Word and element location data:

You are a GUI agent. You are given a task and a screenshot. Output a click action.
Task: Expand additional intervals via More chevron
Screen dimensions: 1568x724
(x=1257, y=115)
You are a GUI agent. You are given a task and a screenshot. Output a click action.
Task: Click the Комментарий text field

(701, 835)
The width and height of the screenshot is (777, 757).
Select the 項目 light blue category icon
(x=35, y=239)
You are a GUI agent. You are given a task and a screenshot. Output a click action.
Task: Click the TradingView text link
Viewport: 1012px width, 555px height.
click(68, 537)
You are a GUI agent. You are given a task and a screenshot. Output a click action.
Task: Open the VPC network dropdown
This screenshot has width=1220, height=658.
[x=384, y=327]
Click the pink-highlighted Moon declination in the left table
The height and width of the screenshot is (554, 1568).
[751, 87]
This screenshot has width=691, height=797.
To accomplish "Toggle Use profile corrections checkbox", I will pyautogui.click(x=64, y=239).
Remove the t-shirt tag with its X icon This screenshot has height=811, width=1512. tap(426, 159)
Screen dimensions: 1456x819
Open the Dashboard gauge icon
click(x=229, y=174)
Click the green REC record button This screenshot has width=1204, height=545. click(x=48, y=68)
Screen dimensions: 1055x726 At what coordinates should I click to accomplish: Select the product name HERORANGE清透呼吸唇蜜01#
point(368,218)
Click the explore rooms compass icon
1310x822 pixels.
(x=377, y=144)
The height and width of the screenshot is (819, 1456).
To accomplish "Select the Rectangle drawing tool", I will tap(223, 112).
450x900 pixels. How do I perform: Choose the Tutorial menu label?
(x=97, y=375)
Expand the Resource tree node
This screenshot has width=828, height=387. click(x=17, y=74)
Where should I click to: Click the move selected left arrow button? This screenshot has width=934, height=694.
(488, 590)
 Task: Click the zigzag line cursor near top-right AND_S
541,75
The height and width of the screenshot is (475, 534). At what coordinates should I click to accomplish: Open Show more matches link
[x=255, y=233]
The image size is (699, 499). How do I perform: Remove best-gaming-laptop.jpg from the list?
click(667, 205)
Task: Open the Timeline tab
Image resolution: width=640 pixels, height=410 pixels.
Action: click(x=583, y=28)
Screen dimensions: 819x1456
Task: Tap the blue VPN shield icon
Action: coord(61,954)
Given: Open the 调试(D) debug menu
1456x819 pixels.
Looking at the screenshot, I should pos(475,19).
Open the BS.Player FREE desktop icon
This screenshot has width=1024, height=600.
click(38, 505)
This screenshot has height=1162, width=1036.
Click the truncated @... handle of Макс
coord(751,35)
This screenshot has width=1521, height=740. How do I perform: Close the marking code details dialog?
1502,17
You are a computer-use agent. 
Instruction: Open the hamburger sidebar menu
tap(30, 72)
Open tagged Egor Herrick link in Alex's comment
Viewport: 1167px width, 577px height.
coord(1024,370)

**DESCRIPTION OF THE TASK**
Can you return, unchanged, the stretch of the records from the line containing "The image size" through the end of the records?

**CORRECT OUTPUT**
The image size is (699, 499). How do I perform: Remove best-gaming-laptop.jpg from the list?
click(667, 205)
Task: Open the Timeline tab
Image resolution: width=640 pixels, height=410 pixels.
Action: click(x=583, y=28)
Screen dimensions: 819x1456
Task: Tap the blue VPN shield icon
Action: coord(61,954)
Given: Open the 调试(D) debug menu
1456x819 pixels.
Looking at the screenshot, I should pos(475,19).
Open the BS.Player FREE desktop icon
This screenshot has width=1024, height=600.
click(38, 505)
This screenshot has height=1162, width=1036.
Click the truncated @... handle of Макс
coord(751,35)
This screenshot has width=1521, height=740. How do I perform: Close the marking code details dialog?
1502,17
You are a computer-use agent. 
Instruction: Open the hamburger sidebar menu
tap(30, 72)
Open tagged Egor Herrick link in Alex's comment
Viewport: 1167px width, 577px height.
coord(1024,370)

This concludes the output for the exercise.